Parr was officially selected in December for the inaugural figure skating team event, earning an unexpected berth as a result of Great Britain's qualification as a nation ranked in the world's top 10.
Of the six figure skaters selected, he will be the only one making an Olympic debut and he is the first to compete as the men's element of the team event is first up.
Parr does not see himself following in the footsteps of ice dancers Penny Coomes and Nicholas Buckland, pairs couple Stacey Kemp and David King and ladies' entrant Jenna McCorkell, who also studies and trains out of Dundee. All five are making a second Olympic Games appearance in Sochi, having competed at Vancouver 2010, and so Parr isn't going to let any opportunity go to waste in Russia.
"We were a few places out [from qualifying for a men's spot] for Sochi; the same thing happened for Vancouver where we missed out by one place," he said. "I am fortunate that we have the team event. It is a new competition and it's a really interesting experiment for figure skating; I'm a big supporter of it. We usually skate for ourselves but it's great to do it as part of a team, that's going to make it extra special.

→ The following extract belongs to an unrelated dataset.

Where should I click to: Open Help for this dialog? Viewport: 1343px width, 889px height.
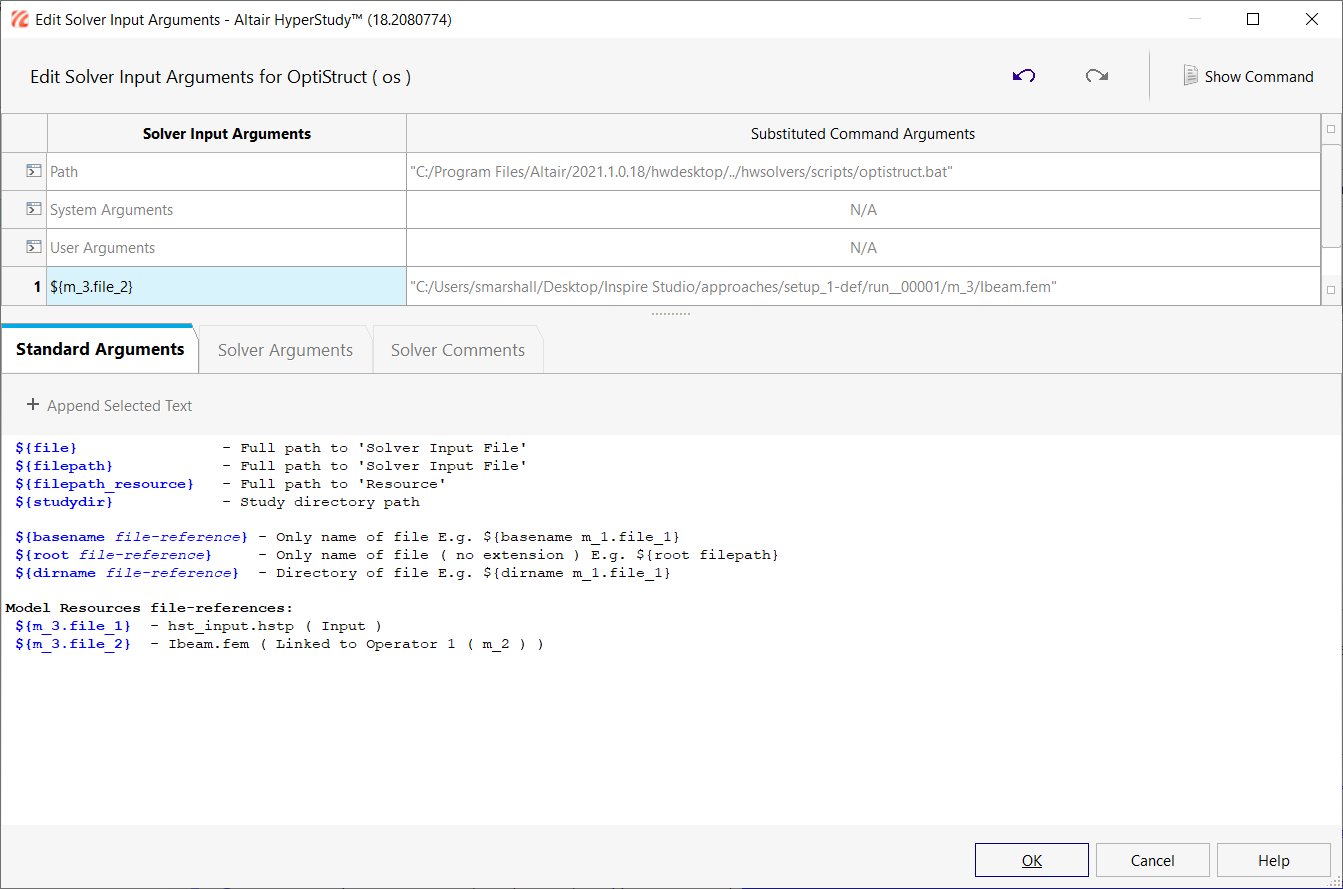coord(1273,860)
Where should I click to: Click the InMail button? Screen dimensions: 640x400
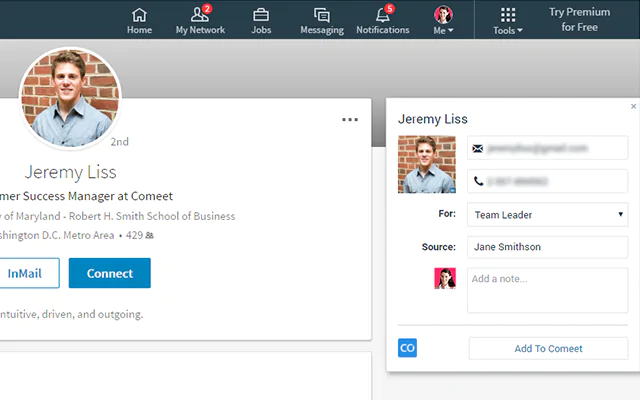pos(25,273)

"Realistically it could be the only time I get to go to an Olympic Games and the only time I will go to Russia. I am going out to represent Team GB and represent Britain and that's the really exciting thing for me."

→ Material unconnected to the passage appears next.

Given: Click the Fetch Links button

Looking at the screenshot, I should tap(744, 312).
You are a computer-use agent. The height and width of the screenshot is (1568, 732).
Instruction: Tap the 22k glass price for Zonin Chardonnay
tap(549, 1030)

Even if Parr does not go on to qualify for future Games, he will always be a history-maker: the first British skater on the ice in the first team event. He is also Britain's first men's contestant since Steven Cousins' appearance at Nagano 1998, although it could be a brief outing if the competition goes as expected and he is not competing individually. But he is not concerning himself with that
"I will be there to support the team in any way possible and just take in as much as I can because it could be a once in a lifetime experience," he said.